Wednesday, August 18, 2010

Better Security Through Sacrificing Maidens


Contributed By:Pete Herzog


I began this as an an answer to some questions but then I realized I will never successfully explain the OSSTMM 3, security metrics as the ravs, and trust metrics if I only answer the questions asked. I need to address this properly by explaining the background as well because the OSSTMM 3 is apparently very different from what most people expect out of a professional security model or what they even think security is.

I think the problem people have with the OSSTMM 3 is that they expect that some things are required or necessary in security and they just don't find it there. They think estimating attack frequency, attack types, and vulnerability impact are all needed to properly and successfully defend themselves. But those things aren't used in the OSSTMM (except in very special cases of physical and wireless security verification testing) to build "good enough" security. This leads people to think it's missing or wrong.

Now we all see people who say that security is about the process and we see them fighting a losing battle. We see them just do more of what they're being told to do by the compliance requirements, books, and blogs and it's not working or it's not scaling. The problem is we are being taught to build defenses like consumers and it isn't working.

That's why we took a different direction with the OSSTMM 3. If we keep doing what we know doesn't work even "good enough", why keep doing it? It wasn't until we accepted that there are things we can never reliably know that we knew we had better find the limits to that which we did know. So then at least we'd have that going for us. For example we know that we can't reliably determine the impact of a particular vulnerability for everyone in some big database of vulnerabilties because it will always depend on the means of interactions and the functioning controls of the target being attacked. But we do know how a particular vulnerability works and where. Which means we needed a way to categorize and rate vulnerabilities not on some arbitrary weight of potential impact but rather on what they do. Then anyone who has defenses where operations match where the vulnerability is and are missing the controls which would contain or stop the vulnerability then we would really truly know if there would be an impact greater than zero for them. Therefore by focusing on operations, we can devise tactics to respond to them.

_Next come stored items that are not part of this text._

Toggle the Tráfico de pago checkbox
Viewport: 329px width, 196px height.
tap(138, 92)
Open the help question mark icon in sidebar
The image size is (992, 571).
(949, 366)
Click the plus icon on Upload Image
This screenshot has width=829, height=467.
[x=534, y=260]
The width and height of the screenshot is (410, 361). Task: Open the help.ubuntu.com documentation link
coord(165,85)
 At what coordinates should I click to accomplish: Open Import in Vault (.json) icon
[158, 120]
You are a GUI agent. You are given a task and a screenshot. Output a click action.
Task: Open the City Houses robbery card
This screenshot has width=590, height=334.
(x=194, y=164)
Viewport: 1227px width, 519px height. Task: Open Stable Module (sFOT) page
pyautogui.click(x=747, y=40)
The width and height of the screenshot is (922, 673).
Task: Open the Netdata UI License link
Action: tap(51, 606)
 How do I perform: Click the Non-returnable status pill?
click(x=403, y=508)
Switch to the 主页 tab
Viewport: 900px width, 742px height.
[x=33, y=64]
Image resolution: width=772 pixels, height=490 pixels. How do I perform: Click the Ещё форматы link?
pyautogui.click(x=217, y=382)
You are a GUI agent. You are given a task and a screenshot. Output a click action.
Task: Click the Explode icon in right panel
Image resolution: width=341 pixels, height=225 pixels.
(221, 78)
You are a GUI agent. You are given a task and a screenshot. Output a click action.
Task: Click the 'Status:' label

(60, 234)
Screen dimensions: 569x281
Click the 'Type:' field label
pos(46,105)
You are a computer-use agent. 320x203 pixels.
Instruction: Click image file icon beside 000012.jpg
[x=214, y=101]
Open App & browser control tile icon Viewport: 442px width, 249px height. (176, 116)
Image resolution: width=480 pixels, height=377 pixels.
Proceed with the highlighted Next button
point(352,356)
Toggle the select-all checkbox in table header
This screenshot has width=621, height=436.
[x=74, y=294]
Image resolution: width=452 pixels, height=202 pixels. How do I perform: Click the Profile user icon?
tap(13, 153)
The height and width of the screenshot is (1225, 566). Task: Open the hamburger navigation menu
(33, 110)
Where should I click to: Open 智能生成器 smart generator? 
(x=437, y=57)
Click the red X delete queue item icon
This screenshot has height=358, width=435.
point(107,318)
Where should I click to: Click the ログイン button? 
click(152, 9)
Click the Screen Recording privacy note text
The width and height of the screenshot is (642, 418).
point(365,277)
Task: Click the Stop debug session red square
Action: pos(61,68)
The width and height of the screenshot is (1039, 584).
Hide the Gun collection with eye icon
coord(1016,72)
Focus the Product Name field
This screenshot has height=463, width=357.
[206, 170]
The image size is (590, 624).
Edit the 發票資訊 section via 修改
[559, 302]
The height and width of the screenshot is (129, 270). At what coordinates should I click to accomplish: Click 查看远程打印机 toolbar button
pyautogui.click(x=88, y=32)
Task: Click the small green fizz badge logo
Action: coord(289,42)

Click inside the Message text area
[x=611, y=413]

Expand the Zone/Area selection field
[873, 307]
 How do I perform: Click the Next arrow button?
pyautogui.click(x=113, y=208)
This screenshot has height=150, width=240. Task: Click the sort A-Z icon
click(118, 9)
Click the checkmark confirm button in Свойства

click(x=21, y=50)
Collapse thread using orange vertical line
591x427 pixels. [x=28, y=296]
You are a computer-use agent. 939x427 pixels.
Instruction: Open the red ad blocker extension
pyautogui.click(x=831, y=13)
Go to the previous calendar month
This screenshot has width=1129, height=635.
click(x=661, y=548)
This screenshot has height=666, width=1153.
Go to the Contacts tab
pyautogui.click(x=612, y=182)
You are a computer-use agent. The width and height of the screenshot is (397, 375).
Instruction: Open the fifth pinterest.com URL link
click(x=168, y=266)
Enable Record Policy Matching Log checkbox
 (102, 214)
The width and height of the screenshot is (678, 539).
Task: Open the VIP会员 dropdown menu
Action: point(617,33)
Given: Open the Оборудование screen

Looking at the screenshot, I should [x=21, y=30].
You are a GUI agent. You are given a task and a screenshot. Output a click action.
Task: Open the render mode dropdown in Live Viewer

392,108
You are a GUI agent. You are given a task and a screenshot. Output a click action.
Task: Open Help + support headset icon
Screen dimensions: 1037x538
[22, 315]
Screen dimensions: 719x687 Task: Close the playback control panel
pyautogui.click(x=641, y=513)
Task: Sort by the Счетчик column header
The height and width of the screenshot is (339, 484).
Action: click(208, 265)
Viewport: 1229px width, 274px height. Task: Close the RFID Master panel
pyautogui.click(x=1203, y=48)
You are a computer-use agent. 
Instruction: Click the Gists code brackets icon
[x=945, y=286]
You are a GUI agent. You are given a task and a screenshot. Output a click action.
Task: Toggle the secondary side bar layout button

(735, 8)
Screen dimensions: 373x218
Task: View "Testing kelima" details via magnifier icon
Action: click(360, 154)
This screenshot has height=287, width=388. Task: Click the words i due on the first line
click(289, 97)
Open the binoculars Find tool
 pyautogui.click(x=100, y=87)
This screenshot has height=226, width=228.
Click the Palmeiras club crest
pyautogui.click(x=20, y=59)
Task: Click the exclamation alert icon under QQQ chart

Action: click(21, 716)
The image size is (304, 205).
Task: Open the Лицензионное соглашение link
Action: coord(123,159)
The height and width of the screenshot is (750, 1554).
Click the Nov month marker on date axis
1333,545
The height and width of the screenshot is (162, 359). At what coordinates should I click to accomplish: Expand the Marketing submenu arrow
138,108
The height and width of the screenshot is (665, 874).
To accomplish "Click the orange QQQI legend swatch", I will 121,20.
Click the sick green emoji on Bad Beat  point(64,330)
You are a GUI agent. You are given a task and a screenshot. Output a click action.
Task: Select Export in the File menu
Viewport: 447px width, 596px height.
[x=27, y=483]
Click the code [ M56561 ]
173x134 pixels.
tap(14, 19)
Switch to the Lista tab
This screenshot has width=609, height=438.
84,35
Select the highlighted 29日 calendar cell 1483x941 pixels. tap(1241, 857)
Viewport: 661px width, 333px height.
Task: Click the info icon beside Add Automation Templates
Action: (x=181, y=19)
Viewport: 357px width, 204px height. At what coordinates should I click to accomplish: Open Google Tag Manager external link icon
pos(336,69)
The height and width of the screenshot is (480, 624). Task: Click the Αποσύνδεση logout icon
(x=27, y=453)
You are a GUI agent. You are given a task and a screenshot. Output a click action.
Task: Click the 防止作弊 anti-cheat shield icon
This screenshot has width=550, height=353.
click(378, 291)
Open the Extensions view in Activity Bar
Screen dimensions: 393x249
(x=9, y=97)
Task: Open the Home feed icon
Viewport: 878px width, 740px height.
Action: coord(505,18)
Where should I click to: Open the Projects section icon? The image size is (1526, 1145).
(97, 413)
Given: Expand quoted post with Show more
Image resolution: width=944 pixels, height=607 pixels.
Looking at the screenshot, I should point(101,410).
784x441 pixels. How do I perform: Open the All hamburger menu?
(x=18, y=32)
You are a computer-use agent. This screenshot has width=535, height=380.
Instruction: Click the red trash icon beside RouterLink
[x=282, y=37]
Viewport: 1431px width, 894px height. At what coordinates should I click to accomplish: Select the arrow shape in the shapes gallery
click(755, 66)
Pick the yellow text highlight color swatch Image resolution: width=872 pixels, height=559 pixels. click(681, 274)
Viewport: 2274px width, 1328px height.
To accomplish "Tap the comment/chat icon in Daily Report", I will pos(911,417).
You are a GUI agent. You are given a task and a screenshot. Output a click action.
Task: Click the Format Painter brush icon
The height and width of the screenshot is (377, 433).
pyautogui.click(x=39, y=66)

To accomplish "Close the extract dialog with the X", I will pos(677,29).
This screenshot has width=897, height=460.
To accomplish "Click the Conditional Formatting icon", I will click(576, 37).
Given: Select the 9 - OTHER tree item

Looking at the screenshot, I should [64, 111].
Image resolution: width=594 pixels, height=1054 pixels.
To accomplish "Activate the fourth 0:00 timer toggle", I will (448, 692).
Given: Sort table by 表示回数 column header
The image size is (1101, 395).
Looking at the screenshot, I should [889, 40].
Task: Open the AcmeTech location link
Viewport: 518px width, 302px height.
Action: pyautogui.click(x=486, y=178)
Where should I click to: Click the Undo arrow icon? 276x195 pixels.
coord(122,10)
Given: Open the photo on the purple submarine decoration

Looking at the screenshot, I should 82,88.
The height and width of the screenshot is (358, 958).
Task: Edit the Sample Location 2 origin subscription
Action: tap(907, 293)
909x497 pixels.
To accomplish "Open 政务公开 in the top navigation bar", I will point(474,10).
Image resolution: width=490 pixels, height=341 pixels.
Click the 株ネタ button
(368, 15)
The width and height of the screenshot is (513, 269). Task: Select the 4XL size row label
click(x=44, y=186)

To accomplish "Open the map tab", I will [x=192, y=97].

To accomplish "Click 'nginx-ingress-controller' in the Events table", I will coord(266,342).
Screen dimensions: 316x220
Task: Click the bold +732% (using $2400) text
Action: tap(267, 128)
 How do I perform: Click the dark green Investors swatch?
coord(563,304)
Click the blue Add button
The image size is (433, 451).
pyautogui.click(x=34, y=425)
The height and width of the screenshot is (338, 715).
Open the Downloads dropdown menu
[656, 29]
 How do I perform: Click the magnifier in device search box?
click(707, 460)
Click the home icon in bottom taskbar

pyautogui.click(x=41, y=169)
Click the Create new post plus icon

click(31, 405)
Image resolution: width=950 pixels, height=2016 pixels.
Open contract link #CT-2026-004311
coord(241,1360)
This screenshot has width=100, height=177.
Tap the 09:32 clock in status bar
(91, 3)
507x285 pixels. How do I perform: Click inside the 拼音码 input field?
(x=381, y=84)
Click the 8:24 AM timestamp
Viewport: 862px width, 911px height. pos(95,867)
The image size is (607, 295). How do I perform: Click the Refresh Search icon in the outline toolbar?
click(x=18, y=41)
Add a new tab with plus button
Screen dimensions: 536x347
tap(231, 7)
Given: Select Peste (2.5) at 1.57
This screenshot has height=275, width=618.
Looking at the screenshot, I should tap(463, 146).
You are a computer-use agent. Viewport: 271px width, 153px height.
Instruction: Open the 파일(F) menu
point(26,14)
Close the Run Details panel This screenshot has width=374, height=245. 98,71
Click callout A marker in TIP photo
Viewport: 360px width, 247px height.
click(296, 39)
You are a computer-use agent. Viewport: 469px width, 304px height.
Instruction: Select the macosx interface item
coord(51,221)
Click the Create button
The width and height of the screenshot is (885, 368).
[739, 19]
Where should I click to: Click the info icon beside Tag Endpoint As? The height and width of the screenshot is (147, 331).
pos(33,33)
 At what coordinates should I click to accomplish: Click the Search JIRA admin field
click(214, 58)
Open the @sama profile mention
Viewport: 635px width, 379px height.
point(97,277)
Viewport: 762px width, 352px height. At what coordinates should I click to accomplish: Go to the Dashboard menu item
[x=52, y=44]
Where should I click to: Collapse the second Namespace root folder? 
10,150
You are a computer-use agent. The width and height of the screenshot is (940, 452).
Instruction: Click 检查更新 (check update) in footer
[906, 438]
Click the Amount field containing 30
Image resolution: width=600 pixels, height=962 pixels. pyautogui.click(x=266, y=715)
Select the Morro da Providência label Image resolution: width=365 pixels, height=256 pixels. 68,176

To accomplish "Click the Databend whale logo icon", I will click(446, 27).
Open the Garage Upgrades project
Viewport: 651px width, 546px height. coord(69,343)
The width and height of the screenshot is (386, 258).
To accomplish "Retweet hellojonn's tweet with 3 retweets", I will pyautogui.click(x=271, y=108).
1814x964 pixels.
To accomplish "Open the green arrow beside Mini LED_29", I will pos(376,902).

Next we realized we had to look for the security particle. What can we use to make security? Where is the security equivalent of materials science? How can we reliably build a strong defense if we don't know what it even means (or more interestingly, how the hell are we selling it if we don't know what it means). So we needed to do some serious fact finding. We needed ground rules that we know we can use as a solid foundation. For example we know that there's only 10 types of operational controls which can be applied, 5 which protect through interaction with the threat and 5 which don't. We know that authentication will ALWAYS fail if either authorization or identification are stolen or misappropriated. We know that there's only 2 ways to take a physical asset- you either take it or you have it given to you. We know that operations require interactions with something and that something can be malicious. So we designed a way to reliably verify what we know and organize the information into intelligence.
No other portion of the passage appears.